Instructions to follow: Beneath this line sits some data. Return only its lines from the one holding "Where should I click to: Switch" through the one holding "Task: Choose the World Wide Web link option", inclusive, exactly, with the images removed.

Extracted records:
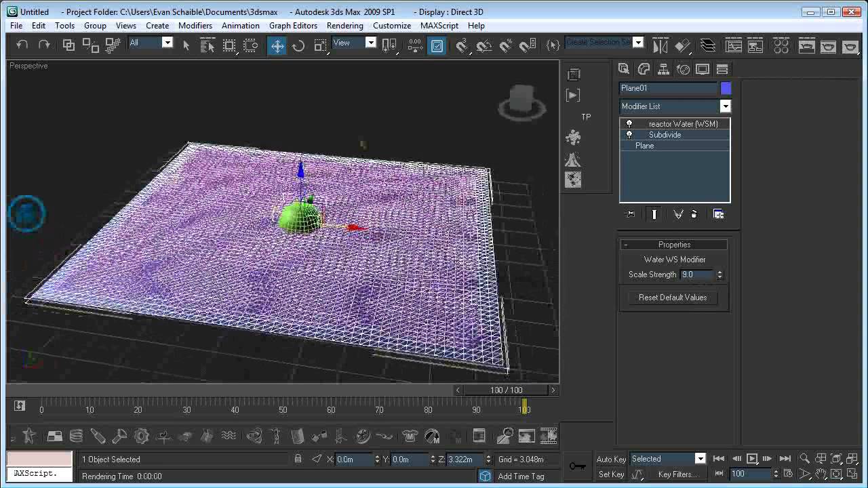Click the Select by Name icon
The height and width of the screenshot is (488, 868).
(208, 45)
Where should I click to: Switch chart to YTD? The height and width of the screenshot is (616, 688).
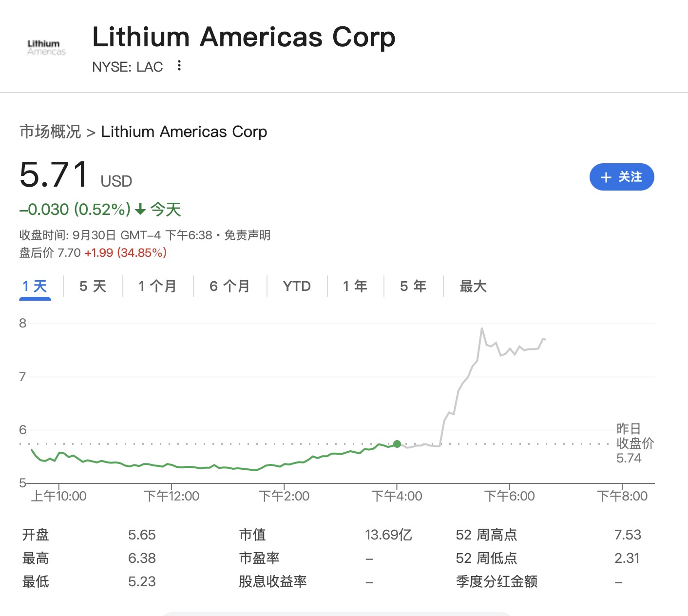[x=297, y=286]
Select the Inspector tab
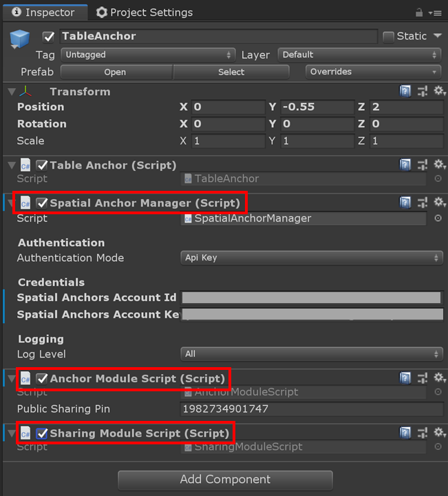 (45, 12)
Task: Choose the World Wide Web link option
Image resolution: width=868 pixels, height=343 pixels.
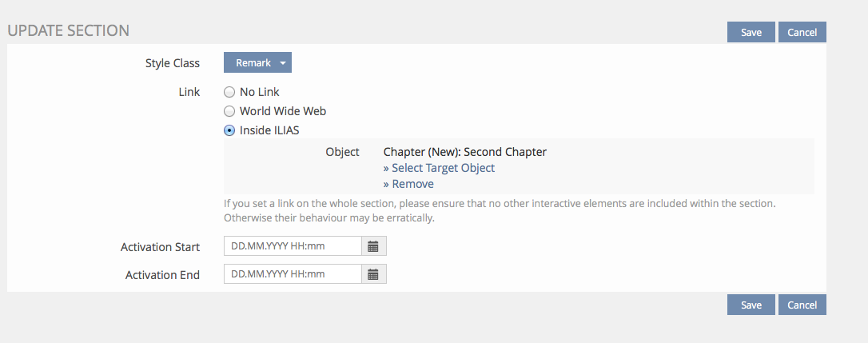Action: [229, 111]
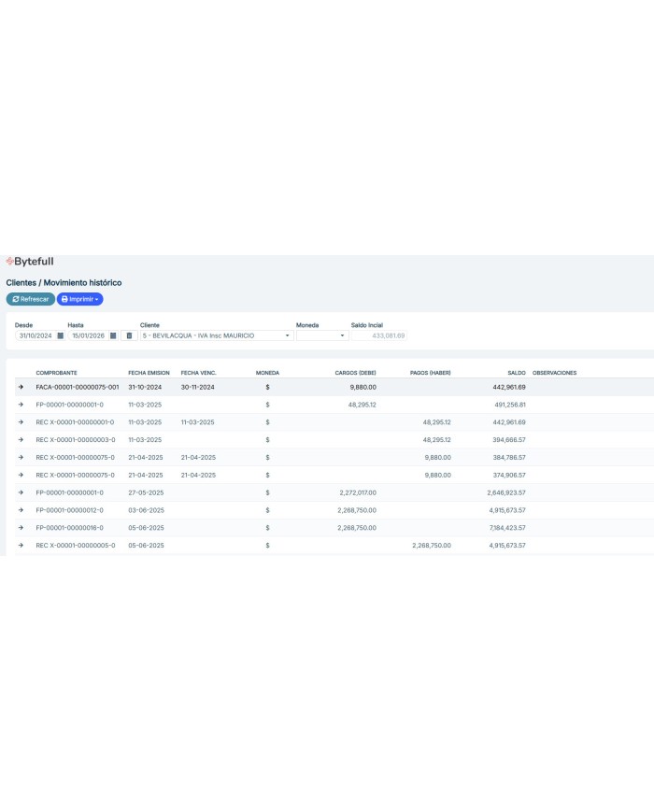Screen dimensions: 654x812
Task: Click the Bytefull logo
Action: (x=29, y=262)
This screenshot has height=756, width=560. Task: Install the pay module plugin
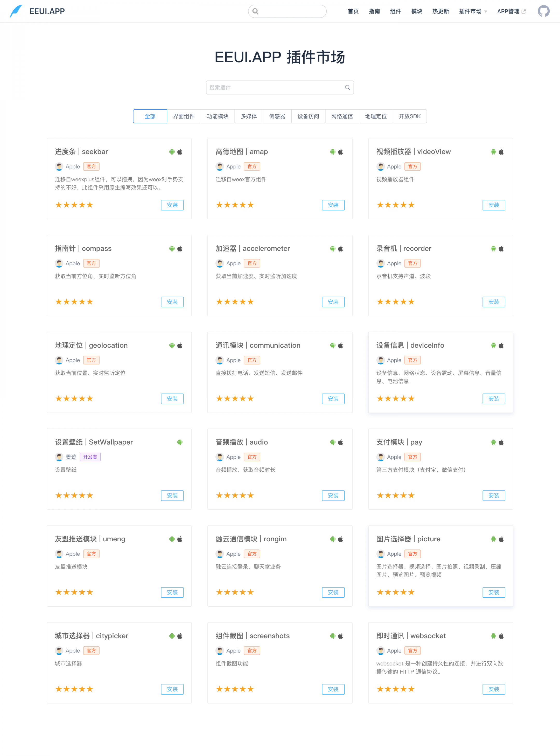pos(494,496)
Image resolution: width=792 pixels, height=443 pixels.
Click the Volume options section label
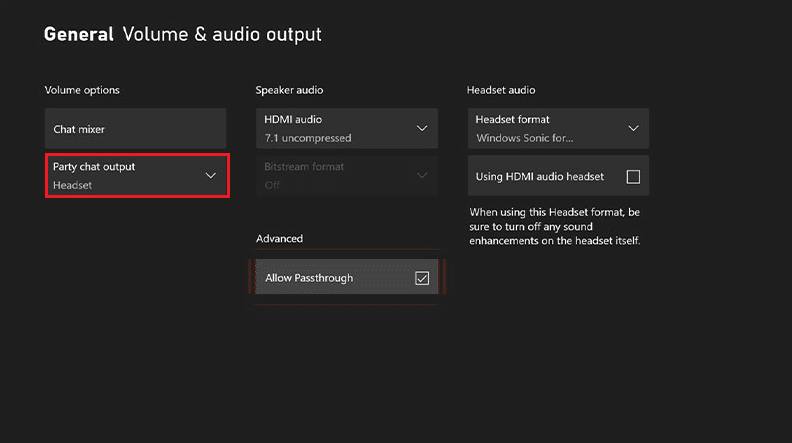tap(82, 90)
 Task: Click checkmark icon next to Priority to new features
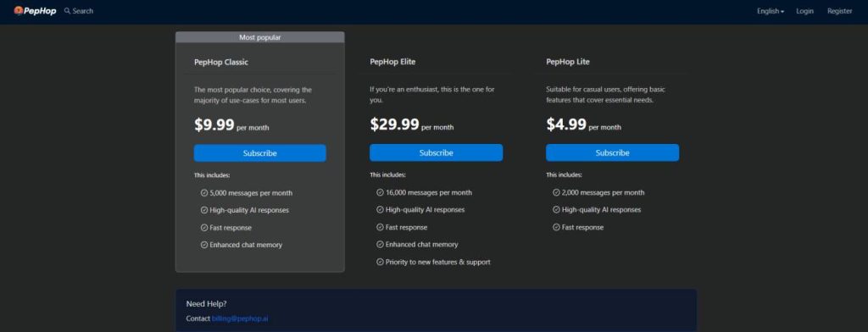tap(381, 263)
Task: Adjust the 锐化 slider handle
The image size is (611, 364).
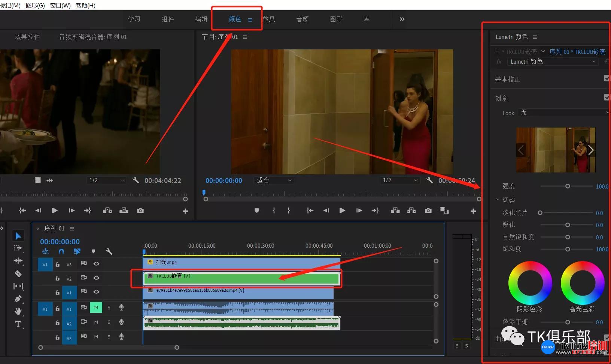Action: pos(568,225)
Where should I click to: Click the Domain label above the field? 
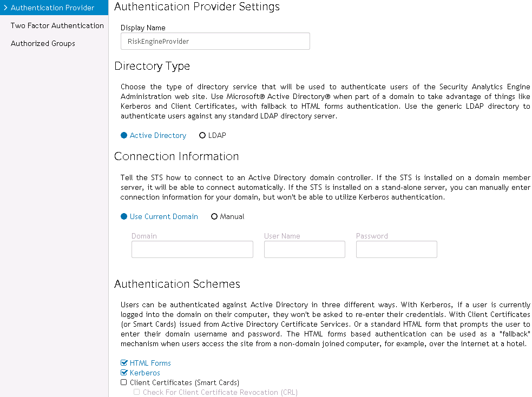(144, 236)
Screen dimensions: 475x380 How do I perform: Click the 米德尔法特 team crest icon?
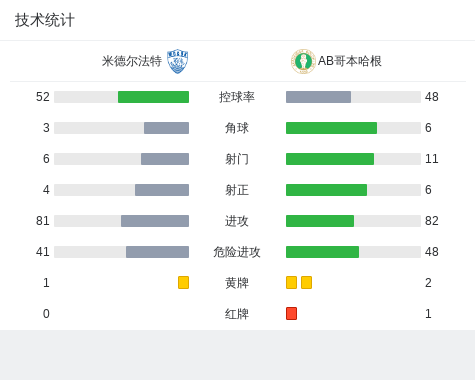pyautogui.click(x=178, y=61)
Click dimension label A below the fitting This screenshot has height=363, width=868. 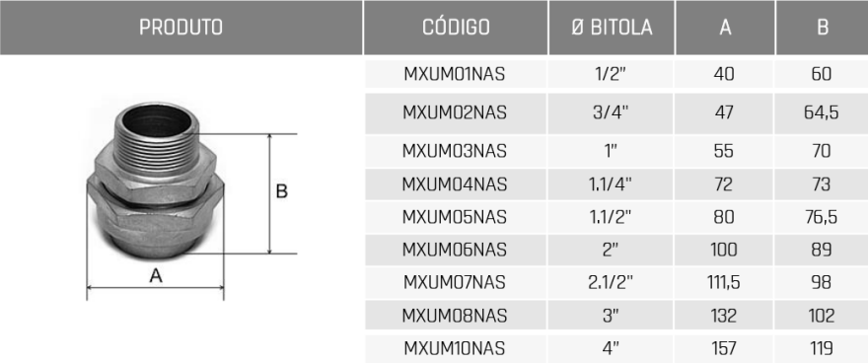point(156,275)
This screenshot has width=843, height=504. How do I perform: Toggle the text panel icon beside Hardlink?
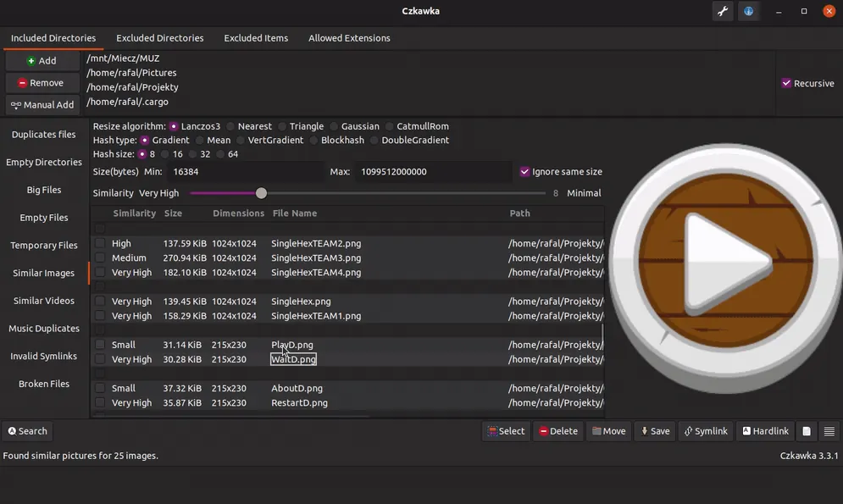pyautogui.click(x=807, y=431)
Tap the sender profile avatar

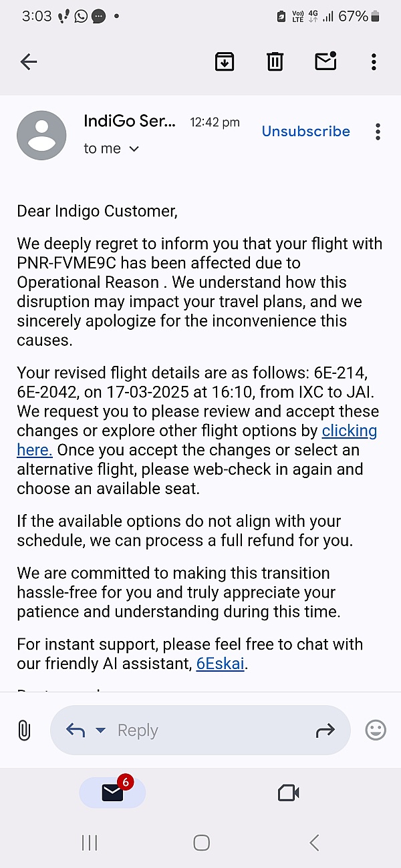(41, 136)
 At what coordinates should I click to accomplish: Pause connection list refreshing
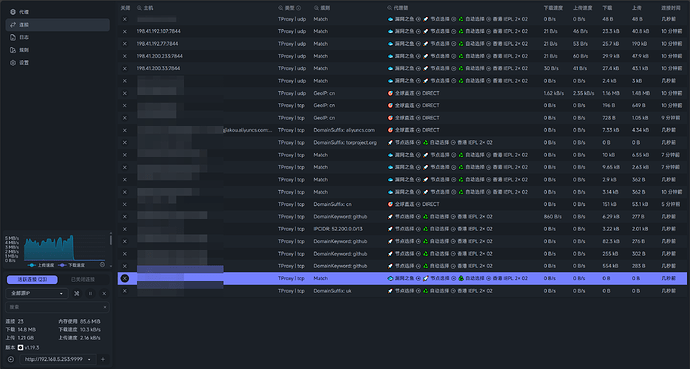90,293

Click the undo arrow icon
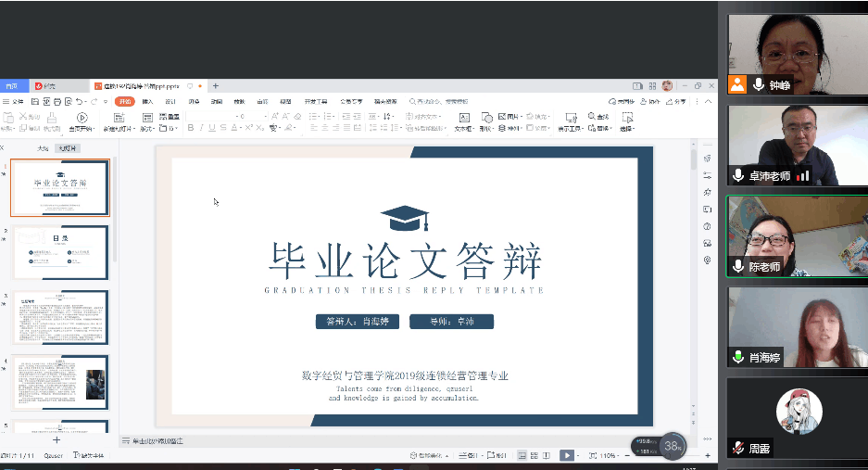[80, 101]
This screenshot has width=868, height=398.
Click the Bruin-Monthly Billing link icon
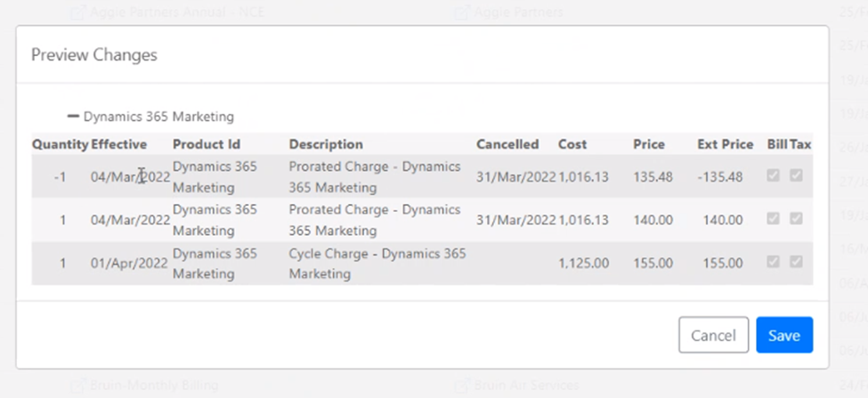click(x=76, y=386)
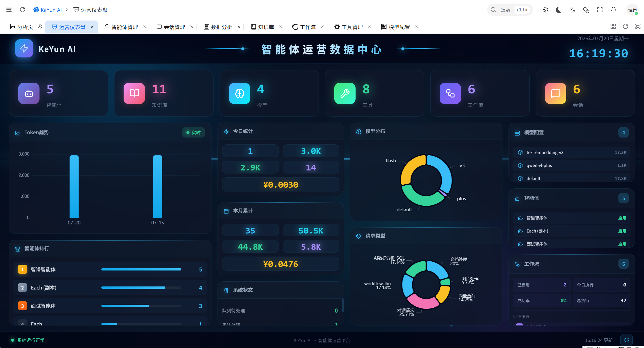This screenshot has width=644, height=348.
Task: Open the settings gear icon
Action: click(x=545, y=10)
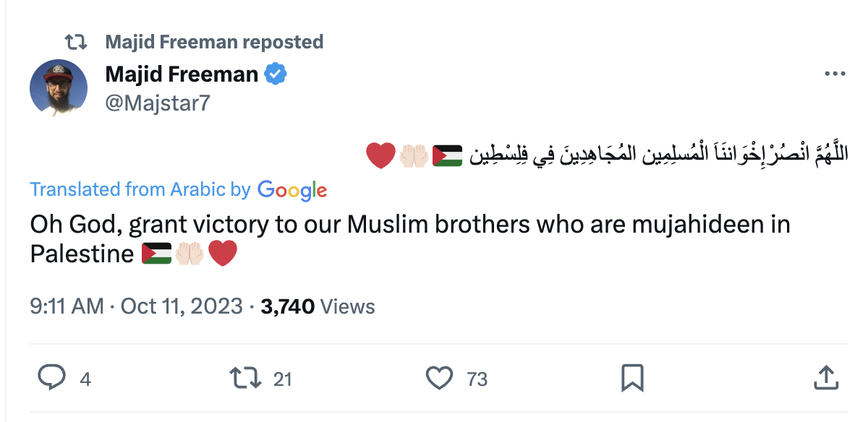Click the reply count of 4
868x422 pixels.
pos(85,379)
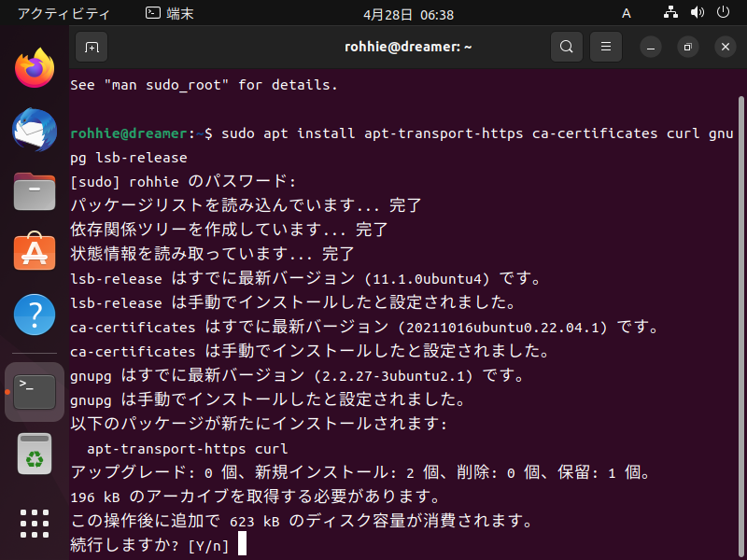The width and height of the screenshot is (747, 560).
Task: Click the network status icon
Action: [670, 13]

Response below:
Where should I click to: Switch chart to YTD? The height and width of the screenshot is (616, 688).
[x=297, y=286]
Select the Inspector tab
 (45, 12)
Task: Choose the World Wide Web link option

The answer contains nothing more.